• **WHAT YOU HAVE TO DO**
Put everything from the line containing "Task: Click the" down to the line containing "click(x=627, y=70)" into a Markdown table with the columns No. and Text, numbering each row and skipping blank lines. Leave the pictures out of the table.

• **RECORDS SHOWN**
^^^^

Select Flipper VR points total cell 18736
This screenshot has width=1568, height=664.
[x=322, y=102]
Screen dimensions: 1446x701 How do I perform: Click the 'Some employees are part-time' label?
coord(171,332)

^^^^

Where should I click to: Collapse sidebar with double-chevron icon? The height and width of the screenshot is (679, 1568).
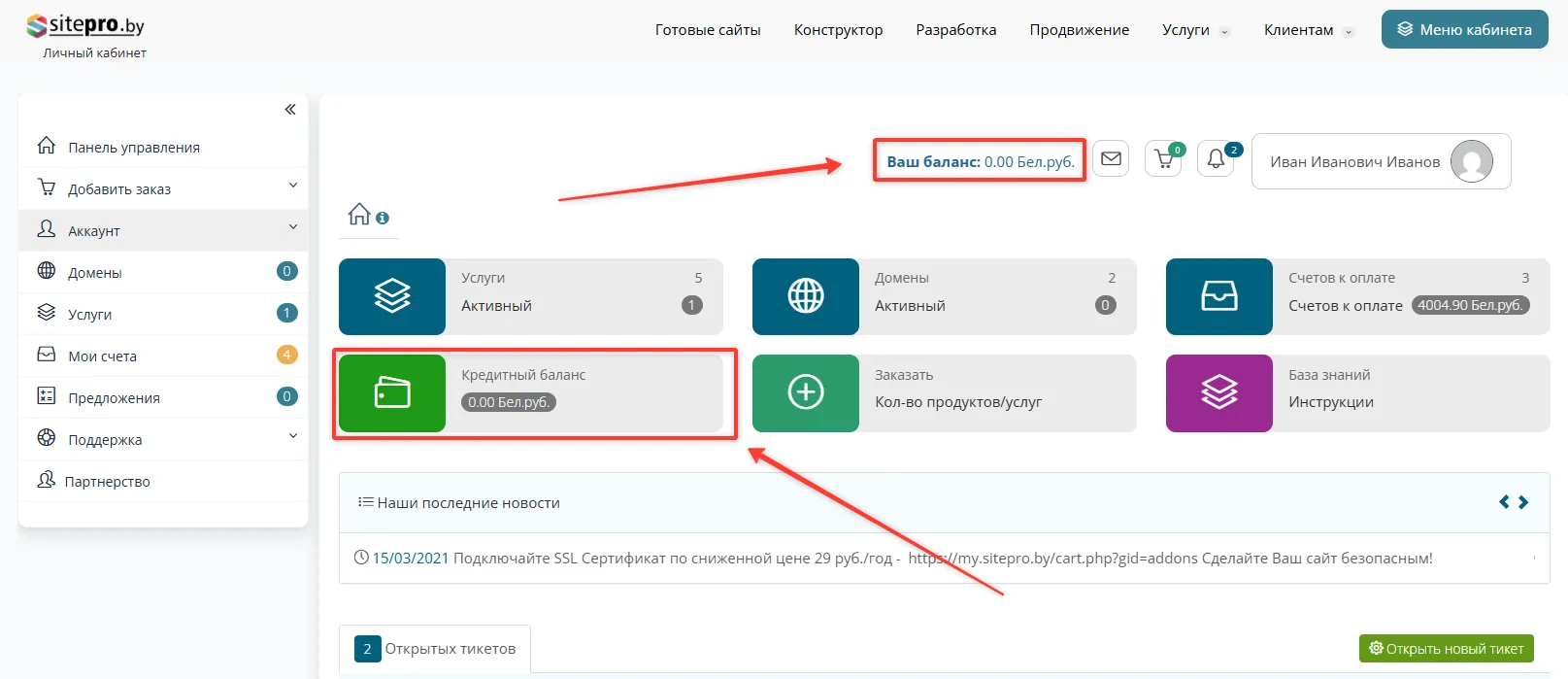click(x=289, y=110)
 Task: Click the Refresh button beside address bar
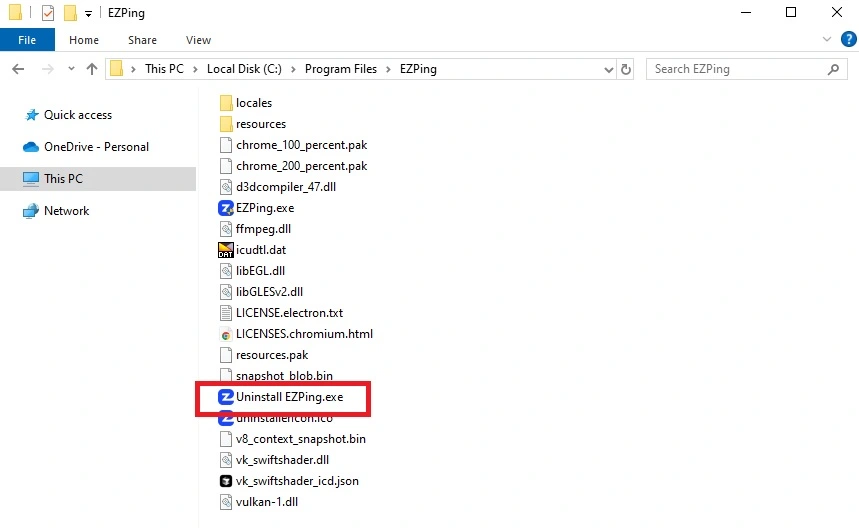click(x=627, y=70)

^^^^

• **SOLUTION TO THIS TASK**
| No. | Text |
|---|---|
| 1 |  Task: Click the Refresh button beside address bar |
| 2 | click(x=627, y=70) |